It’s Election Day, again. As Americans around the country head to the polls, our writers and editors share what they’ll be watching closely. Plus:
This year is an off-cycle election, so it’s sapped of some of the drama. Still, plenty of interesting races will be decided today, and the results could hold clues to the country’s political future. We asked seven editors and writers to tell us what they’ll be watching closely tonight—a theme, a race, or a particular moment—as the results come in.
1. Looking for the next Democratic leaders
Every pressing question about the Democrats hinges on who their next generation of leaders will be. It has taken an excruciatingly long time for them to emerge. But on Tuesday, three new candidates are getting their auditions. Abigail Spanberger is running for governor in Virginia; Mikie Sherrill is the nominee for governor in New Jersey; and Zohran Mamdani has led in polling in the race for mayor in New York City. They suggest different versions of the Party’s future. Spanberger is a former C.I.A. officer and Sherrill is a military veteran; both are moderates. Mamdani, on the other hand, got into politics because he was inspired by Bernie Sanders. Can they win, and, if so, how much of a coalition can each pull behind them? What will they say in their victory (or concession) speeches? For the Democrats, it’s out with the old and (however belatedly) in with the new.
— Benjamin Wallace-Wells, staff writer covering politics and society
2. Zohran Mamdani’s Election Night speech
I’ll be at Mamdani’s Election Night party in New York City. If he wins, as he’s expected to, I’ll be watching for how he frames this political moment in his speech, and how in particular he addresses the powerful and well-financed factions in city politics that did not support him. The end of the campaign was ugly. Mamdani was slimed as a communist, a jihadist, an outsider. Former New York governor Andrew Cuomo laughed along with a radio host who said that Mamdani would cheer if there were another 9/11. How does Mamdani turn the page, and turn toward governing a city where, even if he wins big on Tuesday, with the other candidates splitting the votes, most people won’t have voted for him.
— Eric Lach, staff writer who profiled Mamdani earlier this year
3. The Virginia governor’s race
How early will the race be called? Abigail Spanberger, the Democratic former congresswoman, is expected to win fairly easily. Virginia gubernatorial elections are usually legible as responses to the previous year’s race for the White House; only once in the past half century has the President’s party won the governor’s mansion in Richmond. I’ll be watching for the size of Spanberger’s margins in northern Virginia and in Hampton Roads, where huge numbers of federal workers and contractors have lost work thanks to the Trump Administration. (I will also be keeping an eye on a much more competitive contest down the ballot: the attorney-general race, featuring the Democrat Jay Jones, who was found to have sent text messages in 2022 advocating violence against a Republican former colleague.)

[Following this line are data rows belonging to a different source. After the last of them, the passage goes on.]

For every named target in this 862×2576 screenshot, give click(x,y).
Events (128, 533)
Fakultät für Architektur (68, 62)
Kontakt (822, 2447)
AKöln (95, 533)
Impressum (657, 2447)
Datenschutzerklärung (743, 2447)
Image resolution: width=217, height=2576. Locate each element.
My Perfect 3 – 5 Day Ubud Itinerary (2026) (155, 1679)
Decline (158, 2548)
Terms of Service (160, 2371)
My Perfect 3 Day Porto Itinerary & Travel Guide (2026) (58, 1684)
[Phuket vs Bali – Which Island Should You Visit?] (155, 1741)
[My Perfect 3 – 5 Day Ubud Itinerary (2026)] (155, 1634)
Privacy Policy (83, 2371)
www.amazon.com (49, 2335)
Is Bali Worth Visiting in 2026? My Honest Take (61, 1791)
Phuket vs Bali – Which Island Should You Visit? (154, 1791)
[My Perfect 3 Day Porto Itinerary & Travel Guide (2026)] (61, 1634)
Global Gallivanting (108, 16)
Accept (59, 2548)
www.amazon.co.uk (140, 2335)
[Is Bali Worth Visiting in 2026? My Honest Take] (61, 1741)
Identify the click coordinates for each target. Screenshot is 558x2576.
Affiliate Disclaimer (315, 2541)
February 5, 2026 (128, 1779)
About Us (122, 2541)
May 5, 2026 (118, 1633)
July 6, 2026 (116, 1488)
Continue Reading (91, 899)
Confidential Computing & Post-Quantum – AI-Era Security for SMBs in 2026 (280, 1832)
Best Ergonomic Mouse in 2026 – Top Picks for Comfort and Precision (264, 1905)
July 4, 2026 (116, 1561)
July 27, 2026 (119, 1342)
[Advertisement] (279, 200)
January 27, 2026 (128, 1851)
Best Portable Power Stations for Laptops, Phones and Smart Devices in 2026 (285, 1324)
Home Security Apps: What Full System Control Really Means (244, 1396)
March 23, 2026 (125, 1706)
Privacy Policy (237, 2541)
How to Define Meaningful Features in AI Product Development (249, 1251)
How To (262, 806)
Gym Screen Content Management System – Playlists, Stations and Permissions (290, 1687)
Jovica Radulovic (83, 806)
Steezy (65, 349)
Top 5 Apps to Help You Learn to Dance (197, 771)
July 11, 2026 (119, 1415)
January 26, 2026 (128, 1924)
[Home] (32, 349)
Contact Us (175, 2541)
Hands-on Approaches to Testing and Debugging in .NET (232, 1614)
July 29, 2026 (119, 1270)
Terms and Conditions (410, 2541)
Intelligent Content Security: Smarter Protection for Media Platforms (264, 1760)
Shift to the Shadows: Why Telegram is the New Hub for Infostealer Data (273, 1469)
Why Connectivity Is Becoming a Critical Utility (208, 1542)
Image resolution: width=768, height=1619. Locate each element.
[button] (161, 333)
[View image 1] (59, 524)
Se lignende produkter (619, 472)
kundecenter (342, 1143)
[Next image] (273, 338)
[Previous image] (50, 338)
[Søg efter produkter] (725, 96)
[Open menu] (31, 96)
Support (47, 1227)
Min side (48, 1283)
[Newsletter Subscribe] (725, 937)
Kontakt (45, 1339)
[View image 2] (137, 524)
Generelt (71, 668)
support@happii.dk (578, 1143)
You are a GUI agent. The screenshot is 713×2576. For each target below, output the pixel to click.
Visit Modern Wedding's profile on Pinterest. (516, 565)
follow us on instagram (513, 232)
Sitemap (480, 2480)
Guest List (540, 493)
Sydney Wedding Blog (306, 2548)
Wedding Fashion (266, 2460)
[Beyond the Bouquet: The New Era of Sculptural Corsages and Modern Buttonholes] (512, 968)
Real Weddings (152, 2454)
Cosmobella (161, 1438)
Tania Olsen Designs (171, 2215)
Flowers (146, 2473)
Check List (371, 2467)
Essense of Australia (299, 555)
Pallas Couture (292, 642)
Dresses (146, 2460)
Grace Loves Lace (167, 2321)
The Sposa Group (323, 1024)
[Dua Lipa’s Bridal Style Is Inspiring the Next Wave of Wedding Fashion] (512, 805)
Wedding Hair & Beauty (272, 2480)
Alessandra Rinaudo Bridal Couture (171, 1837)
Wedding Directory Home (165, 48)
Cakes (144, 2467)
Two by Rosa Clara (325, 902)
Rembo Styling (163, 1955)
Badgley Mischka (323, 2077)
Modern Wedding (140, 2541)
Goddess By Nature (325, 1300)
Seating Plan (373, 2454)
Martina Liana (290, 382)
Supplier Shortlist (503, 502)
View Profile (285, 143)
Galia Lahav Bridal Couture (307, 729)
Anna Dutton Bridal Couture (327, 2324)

— Gabriel Debenedetti, a reporter who recently wrote about Spanberger
4. The New Jersey governor’s race
In 2024, Donald Trump lost New Jersey by less than six points. It was the closest a Republican Presidential candidate has come to winning the state in decades. This year’s race for the state’s highest office could tell us whether that rightward shift has held since the President took office. The contest between the Democrat Mikie Sherrill and the Republican Jack Ciattarelli has gotten closer in the lead-up to Election Day, with Sherrill leading in most polls by less than ten points. The Democrats have sent some of their biggest names, including Barack Obama, to stump for Sherrill in the race’s final days. And, on social media, Trump has called Ciattarelli a “good man” who “WILL NEVER LET YOU DOWN.” Sherrill has been running with a decidedly anti-Trump message, and her performance tonight might reveal how effective that strategy is nine months into a second Trump Presidency.